Michael T. Monaghan

Accelerated Species Inventory on Madagascar Using Coalescent-Based Models of Species Delineation

High-throughput DNA sequencing has the potential to accelerate species discovery if it is able to recognize evolutionary entities from sequence data that are comparable to species. The general mixed Yule-coalescent (GMYC) model estimates the species boundary from DNA surveys by identifying independently evolving lineages as a transition from coalescent to speciation branching patterns on a phylogenetic tree. Applied here to 12 families from 4 orders of insects in Madagascar, we used the model to delineate 370 putative species from mitochondrial DNA sequence variation among 1614 individuals. These were compared with data from the nuclear genome and morphological identification and found to be highly congruent (98% and 94%). We developed a modified GMYC that allows for a variable transition from coalescent to speciation among lineages.

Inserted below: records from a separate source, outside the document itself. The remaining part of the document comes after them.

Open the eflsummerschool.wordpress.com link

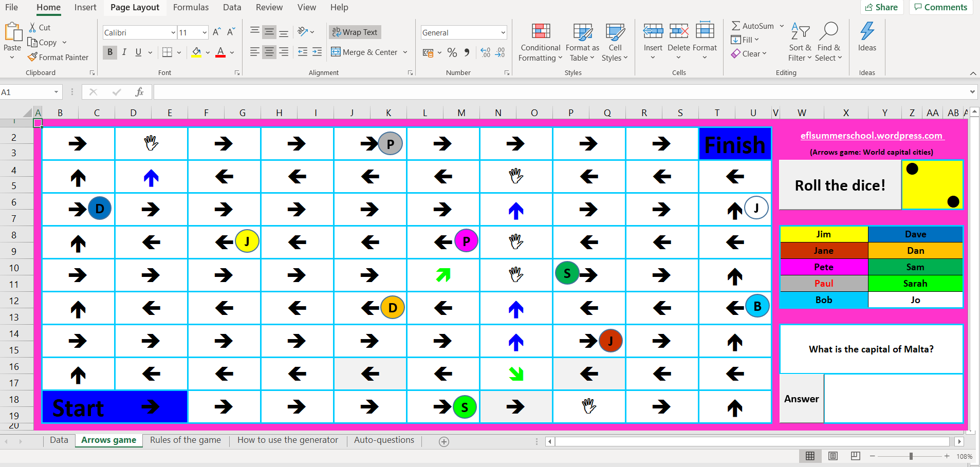click(x=871, y=136)
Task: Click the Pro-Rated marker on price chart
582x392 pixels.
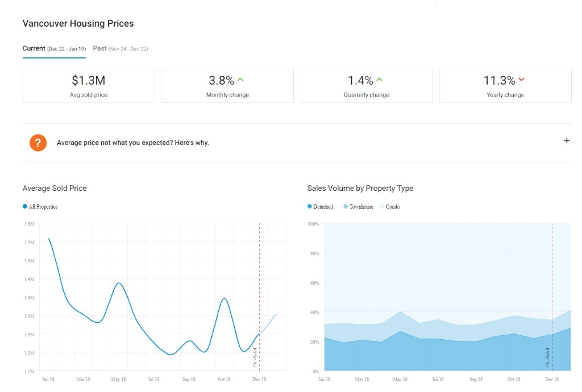Action: tap(255, 357)
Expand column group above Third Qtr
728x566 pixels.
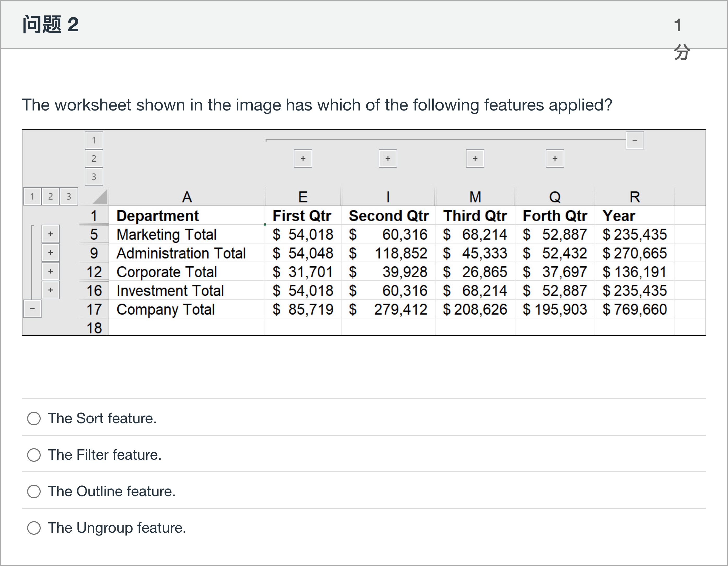coord(475,159)
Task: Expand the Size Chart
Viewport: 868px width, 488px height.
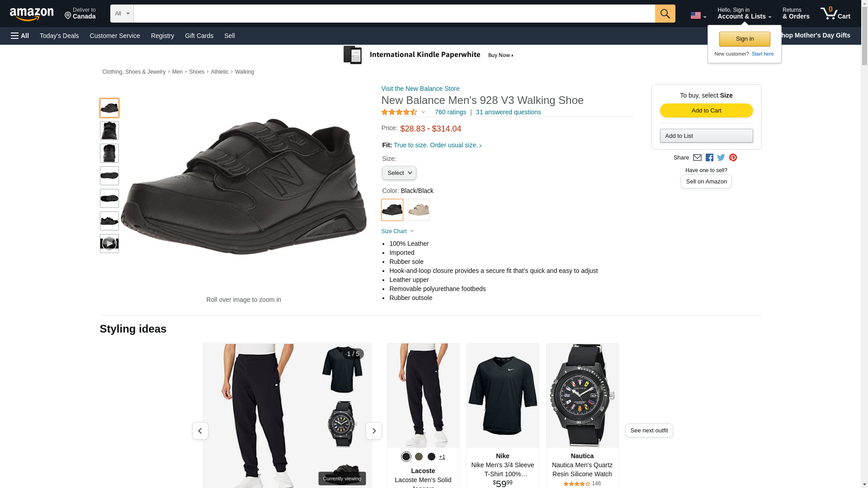Action: click(397, 231)
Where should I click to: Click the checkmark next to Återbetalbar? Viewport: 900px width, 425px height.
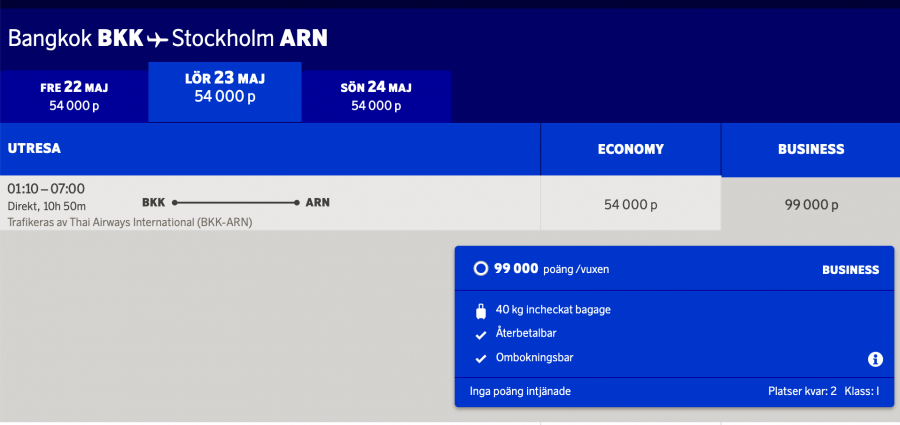click(480, 334)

This revised model increased the congruence with morphology (97%), suggesting that a variable threshold better reflects the clustering of sequence data into biological species. Local endemism was pronounced in all 5 insect groups. Most species (60-91%) and haplotypes (88-99%) were found at only 1 of the 5 study sites (40-1000 km apart). This pronounced endemism resulted in a 37% increase in species numbers using diagnostic nucleotides in a population aggregation analysis. Sample sizes between 7 and 10 individuals represented a threshold above which there was minimal increase in genetic diversity, broadly agreeing with coalescent theory and other empirical studies. Our results from > 1.4 Mb of empirical data suggest that the GMYC model captures species boundaries comparable to those from traditional methods without the need for prior hypotheses of population coherence. This provides a method of species discovery and biodiversity assessment using single-locus data from mixed or environmental samples while building a globally available taxonomic database for future identifications.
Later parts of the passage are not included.